Source information:

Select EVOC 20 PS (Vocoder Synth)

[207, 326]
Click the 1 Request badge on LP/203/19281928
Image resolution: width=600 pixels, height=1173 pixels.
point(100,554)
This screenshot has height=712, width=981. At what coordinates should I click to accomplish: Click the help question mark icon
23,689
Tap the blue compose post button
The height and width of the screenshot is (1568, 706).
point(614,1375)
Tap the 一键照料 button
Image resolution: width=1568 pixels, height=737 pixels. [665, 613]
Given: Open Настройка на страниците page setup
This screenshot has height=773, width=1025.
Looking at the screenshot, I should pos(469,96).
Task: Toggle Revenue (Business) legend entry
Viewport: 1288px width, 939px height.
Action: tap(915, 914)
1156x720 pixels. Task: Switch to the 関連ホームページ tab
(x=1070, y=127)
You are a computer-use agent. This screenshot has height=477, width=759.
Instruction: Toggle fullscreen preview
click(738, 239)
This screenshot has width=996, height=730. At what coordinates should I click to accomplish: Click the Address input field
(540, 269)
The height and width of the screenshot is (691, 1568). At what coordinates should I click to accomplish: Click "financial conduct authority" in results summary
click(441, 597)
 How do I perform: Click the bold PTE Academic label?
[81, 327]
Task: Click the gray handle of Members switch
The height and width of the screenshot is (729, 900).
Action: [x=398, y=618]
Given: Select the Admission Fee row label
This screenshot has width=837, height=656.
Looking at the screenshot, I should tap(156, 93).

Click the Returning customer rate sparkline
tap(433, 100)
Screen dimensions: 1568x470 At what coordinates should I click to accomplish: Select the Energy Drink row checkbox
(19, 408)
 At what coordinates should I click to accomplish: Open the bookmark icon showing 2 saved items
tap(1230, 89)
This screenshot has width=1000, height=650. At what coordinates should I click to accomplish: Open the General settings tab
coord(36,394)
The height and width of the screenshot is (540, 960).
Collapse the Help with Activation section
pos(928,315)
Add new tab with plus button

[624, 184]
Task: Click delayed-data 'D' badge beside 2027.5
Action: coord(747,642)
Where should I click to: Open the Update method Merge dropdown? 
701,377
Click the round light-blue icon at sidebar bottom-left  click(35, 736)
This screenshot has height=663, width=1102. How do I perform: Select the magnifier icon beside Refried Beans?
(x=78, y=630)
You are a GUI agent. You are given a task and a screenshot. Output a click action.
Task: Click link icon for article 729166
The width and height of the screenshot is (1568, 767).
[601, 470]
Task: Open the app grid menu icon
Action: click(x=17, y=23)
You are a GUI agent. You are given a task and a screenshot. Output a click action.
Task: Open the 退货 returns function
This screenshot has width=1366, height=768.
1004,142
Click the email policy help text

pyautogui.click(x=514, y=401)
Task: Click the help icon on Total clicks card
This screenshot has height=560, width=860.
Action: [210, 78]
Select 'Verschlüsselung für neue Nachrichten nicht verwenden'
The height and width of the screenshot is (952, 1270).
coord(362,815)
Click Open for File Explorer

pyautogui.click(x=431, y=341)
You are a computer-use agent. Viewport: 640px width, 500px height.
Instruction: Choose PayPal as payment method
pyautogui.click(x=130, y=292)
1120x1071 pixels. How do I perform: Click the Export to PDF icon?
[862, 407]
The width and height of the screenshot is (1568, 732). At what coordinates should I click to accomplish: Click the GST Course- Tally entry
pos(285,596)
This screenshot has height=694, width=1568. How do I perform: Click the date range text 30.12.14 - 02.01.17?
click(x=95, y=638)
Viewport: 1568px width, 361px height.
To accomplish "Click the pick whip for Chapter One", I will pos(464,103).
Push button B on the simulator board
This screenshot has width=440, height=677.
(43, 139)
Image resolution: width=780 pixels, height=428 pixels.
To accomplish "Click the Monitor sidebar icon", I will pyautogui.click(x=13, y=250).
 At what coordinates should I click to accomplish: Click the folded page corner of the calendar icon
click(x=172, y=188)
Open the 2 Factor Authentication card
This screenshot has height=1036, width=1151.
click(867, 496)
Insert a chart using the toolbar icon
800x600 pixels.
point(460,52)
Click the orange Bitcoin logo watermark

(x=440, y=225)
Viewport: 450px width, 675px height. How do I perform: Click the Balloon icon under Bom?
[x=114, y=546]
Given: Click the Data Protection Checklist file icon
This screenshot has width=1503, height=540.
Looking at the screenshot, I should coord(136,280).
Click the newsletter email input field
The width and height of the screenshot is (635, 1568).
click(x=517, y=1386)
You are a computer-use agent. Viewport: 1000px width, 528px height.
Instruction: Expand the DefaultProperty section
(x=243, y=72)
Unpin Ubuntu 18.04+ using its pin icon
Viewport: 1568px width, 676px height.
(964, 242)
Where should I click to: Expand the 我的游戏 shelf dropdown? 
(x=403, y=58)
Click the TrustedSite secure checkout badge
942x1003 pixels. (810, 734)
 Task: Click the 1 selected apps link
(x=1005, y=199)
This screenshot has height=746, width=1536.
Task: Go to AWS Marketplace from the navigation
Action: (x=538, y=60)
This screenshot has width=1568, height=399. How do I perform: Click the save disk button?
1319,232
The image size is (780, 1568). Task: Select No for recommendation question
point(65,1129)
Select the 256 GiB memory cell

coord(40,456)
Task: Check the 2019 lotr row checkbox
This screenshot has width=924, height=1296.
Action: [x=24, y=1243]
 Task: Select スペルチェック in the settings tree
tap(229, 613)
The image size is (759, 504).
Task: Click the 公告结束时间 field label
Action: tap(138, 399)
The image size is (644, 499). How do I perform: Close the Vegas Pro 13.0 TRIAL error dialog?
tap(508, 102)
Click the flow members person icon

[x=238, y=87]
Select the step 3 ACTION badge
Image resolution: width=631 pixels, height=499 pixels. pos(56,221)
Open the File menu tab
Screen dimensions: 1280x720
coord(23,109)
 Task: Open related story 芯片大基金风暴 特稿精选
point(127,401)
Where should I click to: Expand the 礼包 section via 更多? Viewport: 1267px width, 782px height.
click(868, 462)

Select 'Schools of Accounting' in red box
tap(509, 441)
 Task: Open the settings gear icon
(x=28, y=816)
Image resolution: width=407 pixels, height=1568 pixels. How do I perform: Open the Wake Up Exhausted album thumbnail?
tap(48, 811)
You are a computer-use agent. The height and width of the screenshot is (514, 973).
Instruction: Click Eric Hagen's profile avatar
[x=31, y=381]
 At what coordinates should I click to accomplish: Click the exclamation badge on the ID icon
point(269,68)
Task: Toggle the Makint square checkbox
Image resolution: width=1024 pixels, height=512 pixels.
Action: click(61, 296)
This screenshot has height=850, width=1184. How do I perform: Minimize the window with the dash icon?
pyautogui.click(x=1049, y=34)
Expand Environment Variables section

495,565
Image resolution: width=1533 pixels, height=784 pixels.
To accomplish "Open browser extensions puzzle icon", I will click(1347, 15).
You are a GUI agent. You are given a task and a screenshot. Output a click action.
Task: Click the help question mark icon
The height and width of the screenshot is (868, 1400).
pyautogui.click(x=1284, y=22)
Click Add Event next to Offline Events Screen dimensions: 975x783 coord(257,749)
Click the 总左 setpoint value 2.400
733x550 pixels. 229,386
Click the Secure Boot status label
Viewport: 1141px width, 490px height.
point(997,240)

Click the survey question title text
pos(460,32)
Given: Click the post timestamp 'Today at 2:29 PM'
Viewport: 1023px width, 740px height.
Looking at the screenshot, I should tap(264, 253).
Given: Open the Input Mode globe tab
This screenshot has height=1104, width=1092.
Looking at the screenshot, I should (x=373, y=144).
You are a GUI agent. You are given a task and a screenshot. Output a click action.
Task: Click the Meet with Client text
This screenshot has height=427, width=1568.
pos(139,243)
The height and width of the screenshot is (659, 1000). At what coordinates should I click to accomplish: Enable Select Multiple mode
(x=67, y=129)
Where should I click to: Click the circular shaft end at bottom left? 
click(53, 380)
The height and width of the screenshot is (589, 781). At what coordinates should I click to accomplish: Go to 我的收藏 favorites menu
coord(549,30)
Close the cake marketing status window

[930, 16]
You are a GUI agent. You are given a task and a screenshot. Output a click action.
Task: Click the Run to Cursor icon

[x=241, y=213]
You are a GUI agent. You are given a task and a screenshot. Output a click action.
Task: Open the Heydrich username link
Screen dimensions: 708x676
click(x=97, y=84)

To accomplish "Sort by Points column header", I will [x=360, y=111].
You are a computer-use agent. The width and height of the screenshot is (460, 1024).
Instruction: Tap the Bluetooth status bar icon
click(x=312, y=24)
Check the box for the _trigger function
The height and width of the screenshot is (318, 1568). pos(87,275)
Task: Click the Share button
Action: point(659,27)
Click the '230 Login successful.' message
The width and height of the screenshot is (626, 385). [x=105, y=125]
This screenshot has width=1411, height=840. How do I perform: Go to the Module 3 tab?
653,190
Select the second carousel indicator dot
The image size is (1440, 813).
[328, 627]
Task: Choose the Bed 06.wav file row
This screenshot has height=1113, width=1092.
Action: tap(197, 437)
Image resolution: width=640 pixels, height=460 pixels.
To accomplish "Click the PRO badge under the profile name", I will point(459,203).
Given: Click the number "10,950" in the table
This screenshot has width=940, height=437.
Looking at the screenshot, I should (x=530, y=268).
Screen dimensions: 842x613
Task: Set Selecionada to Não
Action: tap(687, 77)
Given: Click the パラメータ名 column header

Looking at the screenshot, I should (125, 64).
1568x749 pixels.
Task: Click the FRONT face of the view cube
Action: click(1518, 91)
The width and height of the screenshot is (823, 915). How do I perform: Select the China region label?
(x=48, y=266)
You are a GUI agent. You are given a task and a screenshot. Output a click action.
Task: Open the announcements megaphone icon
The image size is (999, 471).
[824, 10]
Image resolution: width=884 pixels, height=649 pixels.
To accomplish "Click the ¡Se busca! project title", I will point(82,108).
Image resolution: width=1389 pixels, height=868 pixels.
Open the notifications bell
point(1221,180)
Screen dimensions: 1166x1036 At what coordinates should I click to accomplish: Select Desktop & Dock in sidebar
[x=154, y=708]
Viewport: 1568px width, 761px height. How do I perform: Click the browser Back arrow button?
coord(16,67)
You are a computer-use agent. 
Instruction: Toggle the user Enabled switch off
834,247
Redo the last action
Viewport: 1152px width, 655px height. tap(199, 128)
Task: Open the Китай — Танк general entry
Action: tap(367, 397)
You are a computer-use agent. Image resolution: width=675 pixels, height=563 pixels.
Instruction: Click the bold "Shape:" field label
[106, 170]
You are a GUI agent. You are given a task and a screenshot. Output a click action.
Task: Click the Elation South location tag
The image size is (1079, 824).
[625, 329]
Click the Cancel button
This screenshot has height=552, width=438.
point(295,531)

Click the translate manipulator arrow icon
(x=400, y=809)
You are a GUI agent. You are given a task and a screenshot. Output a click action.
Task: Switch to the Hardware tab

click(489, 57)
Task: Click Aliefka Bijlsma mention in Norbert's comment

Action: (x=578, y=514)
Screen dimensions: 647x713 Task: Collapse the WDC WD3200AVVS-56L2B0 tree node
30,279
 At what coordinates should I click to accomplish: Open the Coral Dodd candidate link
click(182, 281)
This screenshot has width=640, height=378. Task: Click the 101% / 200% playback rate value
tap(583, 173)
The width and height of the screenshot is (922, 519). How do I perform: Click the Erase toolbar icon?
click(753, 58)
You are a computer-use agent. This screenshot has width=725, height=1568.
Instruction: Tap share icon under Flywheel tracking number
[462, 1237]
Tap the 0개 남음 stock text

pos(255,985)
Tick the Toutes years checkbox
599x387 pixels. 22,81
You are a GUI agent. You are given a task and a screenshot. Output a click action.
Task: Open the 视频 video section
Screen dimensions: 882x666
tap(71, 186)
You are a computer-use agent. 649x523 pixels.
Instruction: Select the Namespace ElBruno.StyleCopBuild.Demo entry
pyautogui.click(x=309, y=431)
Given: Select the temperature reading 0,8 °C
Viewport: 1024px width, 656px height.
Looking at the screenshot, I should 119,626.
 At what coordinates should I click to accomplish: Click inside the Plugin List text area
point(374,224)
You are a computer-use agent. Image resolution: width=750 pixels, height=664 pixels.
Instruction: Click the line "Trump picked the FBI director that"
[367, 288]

Exercise requirements:
Show every line of the listing containing the string "computer" by copying it.

Result below:
You are a computer-use agent. This screenshot has height=477, width=759.
You are a computer-use agent. Viewport: 640px width, 500px height.
You are a computer-use agent. Viewport: 1000px width, 528px height.
You are a computer-use agent. The height and width of the screenshot is (514, 973).
You are a computer-use agent. The width and height of the screenshot is (460, 1024).
You are a computer-use agent. 
You are a computer-use agent. Image resolution: width=675 pixels, height=563 pixels.
You are a computer-use agent. This screenshot has width=725, height=1568.
You are a computer-use agent. 649x523 pixels.
You are a computer-use agent. Image resolution: width=750 pixels, height=664 pixels.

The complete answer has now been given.